The song closes with repetitions of the phrases "They're dying to switch," and "Switch," which I analyze as the latter sense - desire and excitement to transition, to embrace and celebrate transness, not as a destination but as a continuous journey of making and doing our genders.

The expansive potential of switching

The word "switch" needn't be analyzed as a binary swapping of gender in the way a lot of transmedicalist writing and systems still do. I analyze it instead as "a shift from one to another" or "a change from the usual," as Merriam-Webster defines it.

Nothing in the lyrics indicate a binary switch - Sioux sings of "different" not "opposite" lives, and of "wrong" categories, not "the wrong" category. Dying for "a brand new switch" includes expansive possibilities of gender and transition that include everything from man to monster, and even dynamically changing genders. Goth culture embraces the monstrous rather than relegating it to the sidelines, making it about the only cultural niche where my personal gendergoal - to be a gender-treacherous trans abomination - fits quite naturally alongside others.

There are additionally no requirements that imply that medical transition is a requirement for transness as I analyze it in these lyrics.
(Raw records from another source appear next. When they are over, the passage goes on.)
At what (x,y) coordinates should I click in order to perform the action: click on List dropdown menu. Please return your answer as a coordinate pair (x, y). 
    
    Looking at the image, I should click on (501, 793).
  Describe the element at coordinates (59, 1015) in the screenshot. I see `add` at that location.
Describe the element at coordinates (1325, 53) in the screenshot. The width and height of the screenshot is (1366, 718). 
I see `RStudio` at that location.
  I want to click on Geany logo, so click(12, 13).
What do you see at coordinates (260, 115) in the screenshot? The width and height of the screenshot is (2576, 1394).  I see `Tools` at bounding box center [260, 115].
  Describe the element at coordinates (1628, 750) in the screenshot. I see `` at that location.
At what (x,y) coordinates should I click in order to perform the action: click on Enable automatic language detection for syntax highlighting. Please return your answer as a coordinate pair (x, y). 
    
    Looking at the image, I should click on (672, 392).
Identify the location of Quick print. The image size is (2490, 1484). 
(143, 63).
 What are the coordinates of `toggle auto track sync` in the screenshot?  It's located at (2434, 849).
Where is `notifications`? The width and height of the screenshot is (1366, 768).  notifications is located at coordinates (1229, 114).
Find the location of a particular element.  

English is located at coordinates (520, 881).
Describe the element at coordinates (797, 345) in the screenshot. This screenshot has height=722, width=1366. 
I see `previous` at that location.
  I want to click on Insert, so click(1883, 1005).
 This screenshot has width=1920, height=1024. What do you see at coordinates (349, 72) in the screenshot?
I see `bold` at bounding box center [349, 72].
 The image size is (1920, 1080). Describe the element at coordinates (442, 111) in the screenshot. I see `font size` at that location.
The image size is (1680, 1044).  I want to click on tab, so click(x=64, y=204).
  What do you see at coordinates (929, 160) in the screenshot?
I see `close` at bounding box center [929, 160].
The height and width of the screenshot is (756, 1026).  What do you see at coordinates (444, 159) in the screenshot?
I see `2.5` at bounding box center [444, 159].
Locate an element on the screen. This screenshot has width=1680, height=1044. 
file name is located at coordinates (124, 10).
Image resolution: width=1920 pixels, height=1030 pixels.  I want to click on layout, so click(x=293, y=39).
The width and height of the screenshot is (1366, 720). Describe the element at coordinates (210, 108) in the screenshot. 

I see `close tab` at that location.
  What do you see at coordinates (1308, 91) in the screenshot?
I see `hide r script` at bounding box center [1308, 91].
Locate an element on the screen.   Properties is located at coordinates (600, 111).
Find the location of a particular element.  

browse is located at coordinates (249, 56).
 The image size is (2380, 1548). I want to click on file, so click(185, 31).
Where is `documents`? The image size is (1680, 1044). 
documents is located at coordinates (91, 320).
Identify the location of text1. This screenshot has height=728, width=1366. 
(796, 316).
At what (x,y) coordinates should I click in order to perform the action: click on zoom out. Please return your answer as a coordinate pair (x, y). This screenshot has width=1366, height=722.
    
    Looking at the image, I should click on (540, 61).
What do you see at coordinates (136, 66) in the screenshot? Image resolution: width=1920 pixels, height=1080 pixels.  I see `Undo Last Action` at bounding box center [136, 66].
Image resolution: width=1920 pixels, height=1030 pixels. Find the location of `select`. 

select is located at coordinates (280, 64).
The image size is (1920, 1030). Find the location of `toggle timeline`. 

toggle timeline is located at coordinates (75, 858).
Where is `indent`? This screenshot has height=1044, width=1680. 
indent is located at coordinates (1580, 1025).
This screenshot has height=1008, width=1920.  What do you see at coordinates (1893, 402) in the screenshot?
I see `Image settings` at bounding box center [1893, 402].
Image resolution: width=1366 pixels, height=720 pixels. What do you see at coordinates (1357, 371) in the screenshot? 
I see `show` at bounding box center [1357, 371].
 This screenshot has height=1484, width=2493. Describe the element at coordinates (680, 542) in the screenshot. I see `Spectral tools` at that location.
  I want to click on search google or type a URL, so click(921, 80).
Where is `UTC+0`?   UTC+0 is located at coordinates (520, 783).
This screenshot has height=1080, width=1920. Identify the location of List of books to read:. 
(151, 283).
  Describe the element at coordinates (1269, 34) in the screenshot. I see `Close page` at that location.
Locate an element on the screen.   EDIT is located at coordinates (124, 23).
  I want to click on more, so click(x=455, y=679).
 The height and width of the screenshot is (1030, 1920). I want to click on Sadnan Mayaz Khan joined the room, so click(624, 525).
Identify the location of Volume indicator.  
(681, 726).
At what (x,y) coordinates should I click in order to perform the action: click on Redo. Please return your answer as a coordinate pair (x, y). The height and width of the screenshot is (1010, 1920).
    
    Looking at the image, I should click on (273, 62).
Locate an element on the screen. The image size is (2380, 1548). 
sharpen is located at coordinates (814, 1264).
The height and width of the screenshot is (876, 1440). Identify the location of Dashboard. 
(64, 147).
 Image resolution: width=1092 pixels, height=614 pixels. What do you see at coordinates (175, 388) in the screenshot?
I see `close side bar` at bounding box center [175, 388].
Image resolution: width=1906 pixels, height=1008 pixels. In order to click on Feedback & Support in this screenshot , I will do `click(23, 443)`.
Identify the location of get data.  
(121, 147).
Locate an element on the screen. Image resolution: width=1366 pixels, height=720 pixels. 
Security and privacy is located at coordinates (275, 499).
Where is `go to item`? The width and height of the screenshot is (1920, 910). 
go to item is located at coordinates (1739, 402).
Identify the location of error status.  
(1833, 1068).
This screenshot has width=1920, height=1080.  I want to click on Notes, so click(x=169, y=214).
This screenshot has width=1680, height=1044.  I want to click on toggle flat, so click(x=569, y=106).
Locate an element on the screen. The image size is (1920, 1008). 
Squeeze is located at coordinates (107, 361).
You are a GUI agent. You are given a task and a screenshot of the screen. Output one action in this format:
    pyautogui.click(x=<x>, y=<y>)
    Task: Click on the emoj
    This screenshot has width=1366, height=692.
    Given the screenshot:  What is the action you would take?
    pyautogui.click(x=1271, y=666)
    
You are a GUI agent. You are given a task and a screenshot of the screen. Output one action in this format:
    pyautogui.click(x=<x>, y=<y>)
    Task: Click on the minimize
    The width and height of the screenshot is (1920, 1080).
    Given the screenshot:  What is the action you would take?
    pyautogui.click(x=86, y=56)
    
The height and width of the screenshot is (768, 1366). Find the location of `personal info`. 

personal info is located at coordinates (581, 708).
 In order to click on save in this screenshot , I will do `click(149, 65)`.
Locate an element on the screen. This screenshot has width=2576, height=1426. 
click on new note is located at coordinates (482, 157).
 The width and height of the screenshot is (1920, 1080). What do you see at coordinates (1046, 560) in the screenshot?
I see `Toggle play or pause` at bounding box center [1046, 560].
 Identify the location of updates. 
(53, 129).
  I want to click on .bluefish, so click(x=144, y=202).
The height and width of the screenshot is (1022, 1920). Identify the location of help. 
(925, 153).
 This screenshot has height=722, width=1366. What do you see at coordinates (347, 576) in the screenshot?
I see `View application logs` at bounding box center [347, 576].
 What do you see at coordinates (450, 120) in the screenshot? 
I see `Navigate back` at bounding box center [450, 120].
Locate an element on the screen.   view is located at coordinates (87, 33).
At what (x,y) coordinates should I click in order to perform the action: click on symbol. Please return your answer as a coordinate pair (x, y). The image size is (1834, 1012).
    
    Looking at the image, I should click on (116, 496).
Siouxsie and the Banshees discuss "lives" and "humanities" rather than bodies or organs - lives are "different" and "shuffled," and humanities are "fused." This leaves much room for flexible interpretation - everything from social transition and presentation to surgery could come under this, including other forms of transhumanist body modifications.

Conclusion

In sum, Switch is a trans goth anthem that tackles the serious issues of medical and societal gatekeeping and prejudice, directly confronts the serious consequences of this on trans people, all the while allowing for a range of possible meanings and manifestations of transness, and arguing for liberatory, transhumanist, powerful queer futures.

Dedications and disclaimers

This is an elaborate shitpost dedicated to J Calder, my new personal trans goth academic idol.

Here are my disclaimers:

  1. It's entirely possible someone has made this connection before but a cursory search didn't turn anything up and I desperately wanted this to exist so I wrote it.
  2. Goth still isn't a label I use for myself, just one that others call me. This may shift in future, though, particularly as I ponder something amusing J told me: that it was very goth of me not to ID as goth.
  3. I made the choice to have the character of the vicar here represent Christianity as an institution and not simply Religion as a whole, because not all religions have as much of a fraught history with accepting transness as Christianity does, nor are other religions as instrumental even today in promoting moral panics about gender (I am thinking specifically of the Christian right). My wording choices around this are most likely to be where I'm missing nuance since these are not histories I am personally familiar with. This is why I had Maureen Kosse be my sensitivity reader for Christianity, as a queer ex-Catholic who studies gender, language and fascism. I welcome further feedback/criticism about this from people who have my phone number and/or have ever had a meaningful one-on-one meeting with me.